§ **ABOUT THIS TASK**
Among the lines of this material, find those holding the word "chevron" and report how many there are, with nothing added.

§ **DATA TO EXAMINE**

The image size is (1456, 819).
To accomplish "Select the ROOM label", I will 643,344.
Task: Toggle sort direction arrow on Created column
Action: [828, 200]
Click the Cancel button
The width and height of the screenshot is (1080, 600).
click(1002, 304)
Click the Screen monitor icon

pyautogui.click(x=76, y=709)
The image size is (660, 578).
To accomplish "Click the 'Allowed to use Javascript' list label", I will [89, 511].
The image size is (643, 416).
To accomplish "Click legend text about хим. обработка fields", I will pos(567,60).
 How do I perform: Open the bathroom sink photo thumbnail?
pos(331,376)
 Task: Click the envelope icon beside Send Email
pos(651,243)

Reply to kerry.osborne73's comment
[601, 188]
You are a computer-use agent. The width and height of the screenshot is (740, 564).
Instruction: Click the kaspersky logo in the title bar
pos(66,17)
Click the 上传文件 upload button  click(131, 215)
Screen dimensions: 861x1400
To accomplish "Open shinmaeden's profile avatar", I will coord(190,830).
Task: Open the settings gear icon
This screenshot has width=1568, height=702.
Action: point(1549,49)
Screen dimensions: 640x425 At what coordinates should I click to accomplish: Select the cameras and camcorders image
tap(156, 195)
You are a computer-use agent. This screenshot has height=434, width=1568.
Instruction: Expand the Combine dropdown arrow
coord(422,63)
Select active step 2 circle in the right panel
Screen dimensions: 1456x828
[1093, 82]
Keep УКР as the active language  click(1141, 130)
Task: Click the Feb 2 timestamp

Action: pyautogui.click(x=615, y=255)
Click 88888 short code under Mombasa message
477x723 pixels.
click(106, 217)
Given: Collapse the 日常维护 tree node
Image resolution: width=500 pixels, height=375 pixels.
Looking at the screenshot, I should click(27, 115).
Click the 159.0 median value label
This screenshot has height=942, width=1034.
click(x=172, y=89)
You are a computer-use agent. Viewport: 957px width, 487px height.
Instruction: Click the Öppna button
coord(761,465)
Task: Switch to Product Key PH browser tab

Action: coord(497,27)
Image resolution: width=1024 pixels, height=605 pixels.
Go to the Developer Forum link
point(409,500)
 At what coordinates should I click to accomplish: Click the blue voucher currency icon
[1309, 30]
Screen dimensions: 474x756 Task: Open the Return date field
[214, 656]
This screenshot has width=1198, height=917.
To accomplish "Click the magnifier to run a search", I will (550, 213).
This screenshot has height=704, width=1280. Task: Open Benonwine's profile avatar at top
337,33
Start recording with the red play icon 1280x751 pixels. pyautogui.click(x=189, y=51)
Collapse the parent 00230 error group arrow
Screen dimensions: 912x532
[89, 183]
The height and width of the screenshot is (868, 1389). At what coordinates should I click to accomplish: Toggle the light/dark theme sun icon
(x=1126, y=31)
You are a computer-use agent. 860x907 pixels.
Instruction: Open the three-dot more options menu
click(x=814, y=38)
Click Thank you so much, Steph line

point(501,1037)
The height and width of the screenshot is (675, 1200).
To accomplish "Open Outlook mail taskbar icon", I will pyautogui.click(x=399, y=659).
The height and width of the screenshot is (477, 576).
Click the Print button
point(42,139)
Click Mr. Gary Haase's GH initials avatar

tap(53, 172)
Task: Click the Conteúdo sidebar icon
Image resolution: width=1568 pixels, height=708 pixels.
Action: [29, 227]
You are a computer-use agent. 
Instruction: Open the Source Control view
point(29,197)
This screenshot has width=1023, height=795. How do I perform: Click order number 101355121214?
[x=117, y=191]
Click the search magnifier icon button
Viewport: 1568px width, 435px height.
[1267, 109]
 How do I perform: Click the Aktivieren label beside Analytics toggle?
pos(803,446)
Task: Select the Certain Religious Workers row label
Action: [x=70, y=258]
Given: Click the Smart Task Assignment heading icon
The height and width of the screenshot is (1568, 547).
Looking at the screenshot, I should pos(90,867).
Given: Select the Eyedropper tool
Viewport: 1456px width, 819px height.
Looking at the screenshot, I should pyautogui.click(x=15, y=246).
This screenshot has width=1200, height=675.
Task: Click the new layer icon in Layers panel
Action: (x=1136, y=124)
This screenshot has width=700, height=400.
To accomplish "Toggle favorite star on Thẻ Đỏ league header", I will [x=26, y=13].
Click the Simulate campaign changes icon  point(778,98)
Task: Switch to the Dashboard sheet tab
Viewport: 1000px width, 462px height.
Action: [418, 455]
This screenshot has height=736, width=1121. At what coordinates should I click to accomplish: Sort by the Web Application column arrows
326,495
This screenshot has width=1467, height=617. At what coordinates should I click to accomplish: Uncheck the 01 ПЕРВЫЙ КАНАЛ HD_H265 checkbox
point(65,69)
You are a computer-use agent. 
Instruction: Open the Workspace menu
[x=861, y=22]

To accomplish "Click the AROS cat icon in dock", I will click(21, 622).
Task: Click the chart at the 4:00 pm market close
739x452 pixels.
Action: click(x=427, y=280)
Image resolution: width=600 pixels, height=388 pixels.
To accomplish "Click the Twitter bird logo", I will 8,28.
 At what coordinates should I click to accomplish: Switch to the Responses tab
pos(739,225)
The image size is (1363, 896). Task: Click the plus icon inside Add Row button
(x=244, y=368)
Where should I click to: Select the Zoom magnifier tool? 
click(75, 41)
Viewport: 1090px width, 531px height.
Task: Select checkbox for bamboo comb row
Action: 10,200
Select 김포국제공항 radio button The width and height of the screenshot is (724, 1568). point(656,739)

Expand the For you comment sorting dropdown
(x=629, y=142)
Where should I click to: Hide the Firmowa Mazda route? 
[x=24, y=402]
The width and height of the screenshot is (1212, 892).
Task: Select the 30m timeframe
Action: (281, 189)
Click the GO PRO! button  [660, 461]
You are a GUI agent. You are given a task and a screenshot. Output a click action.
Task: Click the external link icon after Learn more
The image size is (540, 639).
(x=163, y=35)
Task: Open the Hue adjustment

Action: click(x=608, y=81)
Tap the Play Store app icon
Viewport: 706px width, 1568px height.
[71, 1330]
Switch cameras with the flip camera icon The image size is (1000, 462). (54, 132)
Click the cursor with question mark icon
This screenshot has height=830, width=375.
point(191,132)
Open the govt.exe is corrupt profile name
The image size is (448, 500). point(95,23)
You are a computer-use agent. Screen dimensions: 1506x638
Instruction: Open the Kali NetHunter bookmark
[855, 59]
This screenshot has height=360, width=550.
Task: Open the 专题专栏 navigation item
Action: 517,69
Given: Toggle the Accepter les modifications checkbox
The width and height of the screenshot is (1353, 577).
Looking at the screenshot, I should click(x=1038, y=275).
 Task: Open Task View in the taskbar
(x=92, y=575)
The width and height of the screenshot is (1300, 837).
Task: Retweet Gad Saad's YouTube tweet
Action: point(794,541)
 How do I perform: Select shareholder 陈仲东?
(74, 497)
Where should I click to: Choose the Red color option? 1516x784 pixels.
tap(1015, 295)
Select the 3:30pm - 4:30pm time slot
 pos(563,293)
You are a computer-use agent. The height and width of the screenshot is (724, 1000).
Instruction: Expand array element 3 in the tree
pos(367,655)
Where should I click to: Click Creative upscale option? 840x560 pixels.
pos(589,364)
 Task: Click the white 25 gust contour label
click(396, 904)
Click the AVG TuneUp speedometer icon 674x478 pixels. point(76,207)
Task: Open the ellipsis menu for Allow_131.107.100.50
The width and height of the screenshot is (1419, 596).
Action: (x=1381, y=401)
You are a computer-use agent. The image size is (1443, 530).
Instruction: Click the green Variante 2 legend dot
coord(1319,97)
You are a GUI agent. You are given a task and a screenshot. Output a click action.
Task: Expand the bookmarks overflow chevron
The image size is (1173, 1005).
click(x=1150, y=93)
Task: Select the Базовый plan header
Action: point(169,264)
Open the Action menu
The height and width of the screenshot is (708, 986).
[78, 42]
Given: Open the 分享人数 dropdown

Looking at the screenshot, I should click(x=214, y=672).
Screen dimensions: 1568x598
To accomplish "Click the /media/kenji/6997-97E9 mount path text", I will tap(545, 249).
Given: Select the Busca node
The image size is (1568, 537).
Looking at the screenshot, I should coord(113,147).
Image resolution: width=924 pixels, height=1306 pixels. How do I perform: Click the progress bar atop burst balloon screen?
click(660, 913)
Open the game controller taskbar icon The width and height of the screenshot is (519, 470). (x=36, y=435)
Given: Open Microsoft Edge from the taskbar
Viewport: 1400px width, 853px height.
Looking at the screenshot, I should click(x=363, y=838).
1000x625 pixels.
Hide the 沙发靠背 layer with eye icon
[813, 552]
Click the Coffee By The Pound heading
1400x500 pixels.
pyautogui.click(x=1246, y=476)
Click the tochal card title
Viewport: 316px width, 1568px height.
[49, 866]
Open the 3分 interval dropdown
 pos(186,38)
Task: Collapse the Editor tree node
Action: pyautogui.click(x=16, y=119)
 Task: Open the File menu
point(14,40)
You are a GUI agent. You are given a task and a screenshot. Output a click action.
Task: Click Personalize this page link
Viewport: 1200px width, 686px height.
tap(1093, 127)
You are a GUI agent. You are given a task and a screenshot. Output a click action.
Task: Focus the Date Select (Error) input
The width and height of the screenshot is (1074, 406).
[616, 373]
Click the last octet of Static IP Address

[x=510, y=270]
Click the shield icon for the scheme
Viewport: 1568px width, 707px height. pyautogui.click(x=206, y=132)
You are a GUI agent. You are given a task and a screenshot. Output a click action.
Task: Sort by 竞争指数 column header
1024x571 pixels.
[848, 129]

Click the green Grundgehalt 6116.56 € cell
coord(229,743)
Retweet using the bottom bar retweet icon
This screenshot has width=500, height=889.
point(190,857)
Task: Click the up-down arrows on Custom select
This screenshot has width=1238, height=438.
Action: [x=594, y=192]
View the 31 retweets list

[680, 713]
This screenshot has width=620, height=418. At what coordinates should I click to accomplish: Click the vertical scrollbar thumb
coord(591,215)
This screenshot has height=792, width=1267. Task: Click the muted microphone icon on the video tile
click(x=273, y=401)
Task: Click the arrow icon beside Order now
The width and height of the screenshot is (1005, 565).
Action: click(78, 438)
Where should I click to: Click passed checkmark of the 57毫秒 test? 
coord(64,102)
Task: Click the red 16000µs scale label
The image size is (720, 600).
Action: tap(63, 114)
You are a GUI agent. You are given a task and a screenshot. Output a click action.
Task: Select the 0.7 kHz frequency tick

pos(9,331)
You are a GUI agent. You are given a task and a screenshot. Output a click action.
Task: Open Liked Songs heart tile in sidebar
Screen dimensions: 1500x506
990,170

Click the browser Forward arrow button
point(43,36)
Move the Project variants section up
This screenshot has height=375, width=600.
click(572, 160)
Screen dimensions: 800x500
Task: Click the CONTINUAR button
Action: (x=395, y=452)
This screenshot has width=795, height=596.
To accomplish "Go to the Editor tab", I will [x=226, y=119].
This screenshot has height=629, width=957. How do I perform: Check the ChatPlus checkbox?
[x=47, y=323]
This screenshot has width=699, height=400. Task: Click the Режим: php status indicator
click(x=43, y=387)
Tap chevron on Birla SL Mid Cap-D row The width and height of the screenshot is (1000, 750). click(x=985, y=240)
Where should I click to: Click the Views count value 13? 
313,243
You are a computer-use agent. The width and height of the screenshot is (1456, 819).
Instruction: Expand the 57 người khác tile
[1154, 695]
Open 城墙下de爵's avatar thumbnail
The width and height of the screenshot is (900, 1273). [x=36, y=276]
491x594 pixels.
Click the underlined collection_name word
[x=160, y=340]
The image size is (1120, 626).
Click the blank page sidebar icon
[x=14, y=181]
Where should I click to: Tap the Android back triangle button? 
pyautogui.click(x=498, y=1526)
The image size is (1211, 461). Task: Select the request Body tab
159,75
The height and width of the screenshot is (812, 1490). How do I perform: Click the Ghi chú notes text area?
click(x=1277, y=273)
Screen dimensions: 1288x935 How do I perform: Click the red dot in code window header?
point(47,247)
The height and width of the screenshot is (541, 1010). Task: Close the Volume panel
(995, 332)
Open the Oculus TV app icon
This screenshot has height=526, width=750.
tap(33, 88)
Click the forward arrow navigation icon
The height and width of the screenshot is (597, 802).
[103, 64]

§ **RESPONSE AREA**
2